╭─ Data provided

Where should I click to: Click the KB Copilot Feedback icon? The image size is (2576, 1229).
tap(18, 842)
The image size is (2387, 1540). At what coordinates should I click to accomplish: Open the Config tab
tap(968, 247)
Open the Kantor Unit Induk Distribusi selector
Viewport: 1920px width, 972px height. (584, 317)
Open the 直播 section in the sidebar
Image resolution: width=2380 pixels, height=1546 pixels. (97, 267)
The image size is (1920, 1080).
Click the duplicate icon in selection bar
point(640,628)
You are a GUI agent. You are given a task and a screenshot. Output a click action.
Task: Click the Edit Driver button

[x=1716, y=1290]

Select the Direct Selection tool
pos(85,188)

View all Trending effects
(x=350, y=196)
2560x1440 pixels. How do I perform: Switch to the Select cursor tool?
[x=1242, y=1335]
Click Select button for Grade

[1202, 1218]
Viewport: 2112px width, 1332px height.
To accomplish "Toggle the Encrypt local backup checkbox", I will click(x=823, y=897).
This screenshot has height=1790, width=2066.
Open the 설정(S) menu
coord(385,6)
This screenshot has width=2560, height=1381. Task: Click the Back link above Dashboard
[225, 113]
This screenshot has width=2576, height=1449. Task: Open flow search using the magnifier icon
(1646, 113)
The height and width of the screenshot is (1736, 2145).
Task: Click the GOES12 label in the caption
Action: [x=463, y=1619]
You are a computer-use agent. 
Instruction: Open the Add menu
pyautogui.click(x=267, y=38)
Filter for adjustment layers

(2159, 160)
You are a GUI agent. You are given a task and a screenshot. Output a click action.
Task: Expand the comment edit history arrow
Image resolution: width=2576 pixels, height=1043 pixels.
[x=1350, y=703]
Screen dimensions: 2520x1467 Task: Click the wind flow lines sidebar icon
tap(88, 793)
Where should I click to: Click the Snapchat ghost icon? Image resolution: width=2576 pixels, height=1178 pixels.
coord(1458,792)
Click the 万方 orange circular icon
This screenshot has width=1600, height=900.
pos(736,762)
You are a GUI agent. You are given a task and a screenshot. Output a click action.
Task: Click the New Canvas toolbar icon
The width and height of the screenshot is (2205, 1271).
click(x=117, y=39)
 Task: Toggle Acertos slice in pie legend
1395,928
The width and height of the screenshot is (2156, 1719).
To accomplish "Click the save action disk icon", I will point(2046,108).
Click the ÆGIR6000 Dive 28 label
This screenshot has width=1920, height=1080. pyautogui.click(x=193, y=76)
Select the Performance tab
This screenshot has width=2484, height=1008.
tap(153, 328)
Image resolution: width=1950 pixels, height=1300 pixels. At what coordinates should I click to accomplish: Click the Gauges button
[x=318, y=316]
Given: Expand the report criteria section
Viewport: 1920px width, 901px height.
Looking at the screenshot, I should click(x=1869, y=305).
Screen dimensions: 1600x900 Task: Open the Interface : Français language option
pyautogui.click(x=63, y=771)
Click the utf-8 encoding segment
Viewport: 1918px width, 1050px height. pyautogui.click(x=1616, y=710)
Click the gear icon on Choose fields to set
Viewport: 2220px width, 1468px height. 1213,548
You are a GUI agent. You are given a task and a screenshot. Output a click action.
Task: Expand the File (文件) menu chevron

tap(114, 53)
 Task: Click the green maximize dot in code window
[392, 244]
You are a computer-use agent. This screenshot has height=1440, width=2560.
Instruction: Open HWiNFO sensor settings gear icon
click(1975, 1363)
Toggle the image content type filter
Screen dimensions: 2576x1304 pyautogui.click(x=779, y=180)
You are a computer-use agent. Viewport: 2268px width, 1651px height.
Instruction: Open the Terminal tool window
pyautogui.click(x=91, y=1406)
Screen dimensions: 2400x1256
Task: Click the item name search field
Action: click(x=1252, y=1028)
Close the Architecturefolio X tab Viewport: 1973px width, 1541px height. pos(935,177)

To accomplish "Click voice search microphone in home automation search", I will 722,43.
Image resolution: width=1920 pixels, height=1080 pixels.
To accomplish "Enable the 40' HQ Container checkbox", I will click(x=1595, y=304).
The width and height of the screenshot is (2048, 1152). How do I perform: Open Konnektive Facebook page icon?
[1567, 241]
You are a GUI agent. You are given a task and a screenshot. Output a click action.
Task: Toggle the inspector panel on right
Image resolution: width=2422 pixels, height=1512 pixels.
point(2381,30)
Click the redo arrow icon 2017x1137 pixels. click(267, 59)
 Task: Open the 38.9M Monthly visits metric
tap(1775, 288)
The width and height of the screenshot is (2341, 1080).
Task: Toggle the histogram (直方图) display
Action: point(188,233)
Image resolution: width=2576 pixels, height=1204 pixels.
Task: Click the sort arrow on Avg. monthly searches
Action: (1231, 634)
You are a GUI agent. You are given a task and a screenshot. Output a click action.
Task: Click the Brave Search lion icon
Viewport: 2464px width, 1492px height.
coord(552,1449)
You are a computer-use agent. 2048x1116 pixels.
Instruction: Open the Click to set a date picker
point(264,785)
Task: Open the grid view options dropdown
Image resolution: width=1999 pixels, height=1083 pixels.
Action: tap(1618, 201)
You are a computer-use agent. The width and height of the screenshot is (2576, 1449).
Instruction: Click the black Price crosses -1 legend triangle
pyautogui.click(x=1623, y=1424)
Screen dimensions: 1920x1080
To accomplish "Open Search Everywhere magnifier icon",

╰─

> **What to work on**: Take the entries above and copy them out exactly.

> **Task result**:
Where should I click to: Click the KB Copilot Feedback icon? The image size is (2576, 1229).
tap(18, 842)
The image size is (2387, 1540). At what coordinates should I click to accomplish: Open the Config tab
tap(968, 247)
Open the Kantor Unit Induk Distribusi selector
Viewport: 1920px width, 972px height. (584, 317)
Open the 直播 section in the sidebar
Image resolution: width=2380 pixels, height=1546 pixels. (97, 267)
The image size is (1920, 1080).
Click the duplicate icon in selection bar
point(640,628)
You are a GUI agent. You are given a task and a screenshot. Output a click action.
Task: Click the Edit Driver button

[x=1716, y=1290]

Select the Direct Selection tool
pos(85,188)

View all Trending effects
(x=350, y=196)
2560x1440 pixels. How do I perform: Switch to the Select cursor tool?
[x=1242, y=1335]
Click Select button for Grade

[1202, 1218]
Viewport: 2112px width, 1332px height.
To accomplish "Toggle the Encrypt local backup checkbox", I will click(x=823, y=897).
This screenshot has height=1790, width=2066.
Open the 설정(S) menu
coord(385,6)
This screenshot has width=2560, height=1381. Task: Click the Back link above Dashboard
[225, 113]
This screenshot has width=2576, height=1449. Task: Open flow search using the magnifier icon
(1646, 113)
The height and width of the screenshot is (1736, 2145).
Task: Click the GOES12 label in the caption
Action: [x=463, y=1619]
You are a computer-use agent. 
Instruction: Open the Add menu
pyautogui.click(x=267, y=38)
Filter for adjustment layers

(2159, 160)
You are a GUI agent. You are given a task and a screenshot. Output a click action.
Task: Expand the comment edit history arrow
Image resolution: width=2576 pixels, height=1043 pixels.
[x=1350, y=703]
Screen dimensions: 2520x1467 Task: Click the wind flow lines sidebar icon
tap(88, 793)
Where should I click to: Click the Snapchat ghost icon? Image resolution: width=2576 pixels, height=1178 pixels.
coord(1458,792)
Click the 万方 orange circular icon
This screenshot has width=1600, height=900.
pos(736,762)
You are a GUI agent. You are given a task and a screenshot. Output a click action.
Task: Click the New Canvas toolbar icon
The width and height of the screenshot is (2205, 1271).
click(x=117, y=39)
 Task: Toggle Acertos slice in pie legend
1395,928
The width and height of the screenshot is (2156, 1719).
To accomplish "Click the save action disk icon", I will point(2046,108).
Click the ÆGIR6000 Dive 28 label
This screenshot has width=1920, height=1080. pyautogui.click(x=193, y=76)
Select the Performance tab
This screenshot has width=2484, height=1008.
tap(153, 328)
Image resolution: width=1950 pixels, height=1300 pixels. At what coordinates should I click to accomplish: Click the Gauges button
[x=318, y=316]
Given: Expand the report criteria section
Viewport: 1920px width, 901px height.
Looking at the screenshot, I should click(x=1869, y=305).
Screen dimensions: 1600x900 Task: Open the Interface : Français language option
pyautogui.click(x=63, y=771)
Click the utf-8 encoding segment
Viewport: 1918px width, 1050px height. pyautogui.click(x=1616, y=710)
Click the gear icon on Choose fields to set
Viewport: 2220px width, 1468px height. 1213,548
You are a GUI agent. You are given a task and a screenshot. Output a click action.
Task: Expand the File (文件) menu chevron

tap(114, 53)
 Task: Click the green maximize dot in code window
[392, 244]
You are a computer-use agent. This screenshot has height=1440, width=2560.
Instruction: Open HWiNFO sensor settings gear icon
click(1975, 1363)
Toggle the image content type filter
Screen dimensions: 2576x1304 pyautogui.click(x=779, y=180)
You are a computer-use agent. Viewport: 2268px width, 1651px height.
Instruction: Open the Terminal tool window
pyautogui.click(x=91, y=1406)
Screen dimensions: 2400x1256
Task: Click the item name search field
Action: click(x=1252, y=1028)
Close the Architecturefolio X tab Viewport: 1973px width, 1541px height. pos(935,177)

To accomplish "Click voice search microphone in home automation search", I will 722,43.
Image resolution: width=1920 pixels, height=1080 pixels.
To accomplish "Enable the 40' HQ Container checkbox", I will click(x=1595, y=304).
The width and height of the screenshot is (2048, 1152). How do I perform: Open Konnektive Facebook page icon?
[1567, 241]
You are a GUI agent. You are given a task and a screenshot. Output a click action.
Task: Toggle the inspector panel on right
Image resolution: width=2422 pixels, height=1512 pixels.
point(2381,30)
Click the redo arrow icon 2017x1137 pixels. click(267, 59)
 Task: Open the 38.9M Monthly visits metric
tap(1775, 288)
The width and height of the screenshot is (2341, 1080).
Task: Toggle the histogram (直方图) display
Action: point(188,233)
Image resolution: width=2576 pixels, height=1204 pixels.
Task: Click the sort arrow on Avg. monthly searches
Action: (1231, 634)
You are a GUI agent. You are given a task and a screenshot. Output a click action.
Task: Click the Brave Search lion icon
Viewport: 2464px width, 1492px height.
coord(552,1449)
You are a computer-use agent. 2048x1116 pixels.
Instruction: Open the Click to set a date picker
point(264,785)
Task: Open the grid view options dropdown
Image resolution: width=1999 pixels, height=1083 pixels.
Action: tap(1618, 201)
You are a computer-use agent. The width and height of the screenshot is (2576, 1449).
Instruction: Click the black Price crosses -1 legend triangle
pyautogui.click(x=1623, y=1424)
Screen dimensions: 1920x1080
To accomplish "Open Search Everywhere magnifier icon",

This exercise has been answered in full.